NCCE, Media To Expose Early Forced Marriage
The National Commission for Civic Education (NCCE) has pledged to partner the media to expose the horrible social phenomenon of Child Early Forced Marriage (CEFM).
This practice in which underaged girls are forced into marriage, cut short the education of many girls, the NCCE said, was preventing a large segment of the girl-child population from contributing effectively to the advancement of the nation.
The Chairperson of the commission, Mrs Charlotte Osei, who gave the assurance, said already 180 media practitioners drawn from the three northern regions, Brong Ahafo, Ashanti, Western and Central regions had been re-oriented to the ‘’modern day slavery’’ and the health hazards associated with the practice to help the media to be in the forefront of the fight against this social menace.
Mrs Osei gave the assurance when she opened a day’s sensitisation workshop for the last batch of 60 media practitioners drawn from the Greater Accra, Eastern and Volta regions at Akosombo in the Eastern Region on Monday.
She explained that apart from forming an alliance, the media and the NCCE ought to use the opportunity to engage the perpetrators of this outmoded custom and educate them on the implications on the communities as well as the traditional authorities.
She announced that the NCCE had undertaken a baseline survey on forced marriages to regularly update the media with statistics available on the effects and repercussions of early forced marriages on the society as well as the health hazards associated with the practice.
She disclosed that the NCCE had drawn a series of workshops for traditional authorities of the legal punishment that could be meted out to perpetrators of such customs and traditional practices that dehumanised people, especially the girl-child, preventing her from attaining good standard of living.
The Eastern Regional Director of Plan Ghana, Mr Kofi Debrah, who spoke on the topic: ‘’Child Early Forced Marriage in Ghana, an Overview,’’ said the causes of accelerated divorce cases in Ghana could be attributed to forced marriages with its attendant social problems such as broken homes, single parenthood and ‘streetism.’
He said other social problems were increased number of unskilled labour as well as social vices such as prostitution and increased infant and maternal mortality which were the worst forms of development indicators, no matter how the economy of the country was booming.
The Executive Director of Legal Resource Centre in Accra, Ms Daphne Lariba Nabila, who spoke on ‘’State of the Law on Child Early Forced Marriage,’’ said parents and perpetrators could be charged under the criminal law for misdemeanour if they consented to forced marriages, which could carry maximum jail term of three months with hard labour.
She also explained that under the human trafficking law, a person could be charged with abetting human trafficking if the person knew of others engaged in human trafficking but failed to report to the appropriate authorities such as the law enforcement agencies for action to be taken against the perpetrators.
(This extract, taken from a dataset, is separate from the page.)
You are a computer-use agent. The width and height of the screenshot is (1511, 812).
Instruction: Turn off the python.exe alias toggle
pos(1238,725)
She, therefore, urged the media to help the law enforcement agencies to seek the well-being of the children in the society by coming up with exposé of the activities that are inimical to the development of Ghanaian children as well as reporting the perpetrators to law enforcement agencies.
She called on NCCE to lobby Parliament to raise the sex age of consent from 16 years as contained in the criminal code to 18 years to conform with the constitution.
A communique issued after the one-day workshop called on the media, as part of its social responsibility, to provide space to discuss issues of child forced marriage.
The communique also urged the NCCE to lobby stakeholders so that in the case of defilement for instance, which the law does not allow to be settled out of court, early forced marriages (which were criminal under the laws) should also not be settled quietly in the homes but in the court.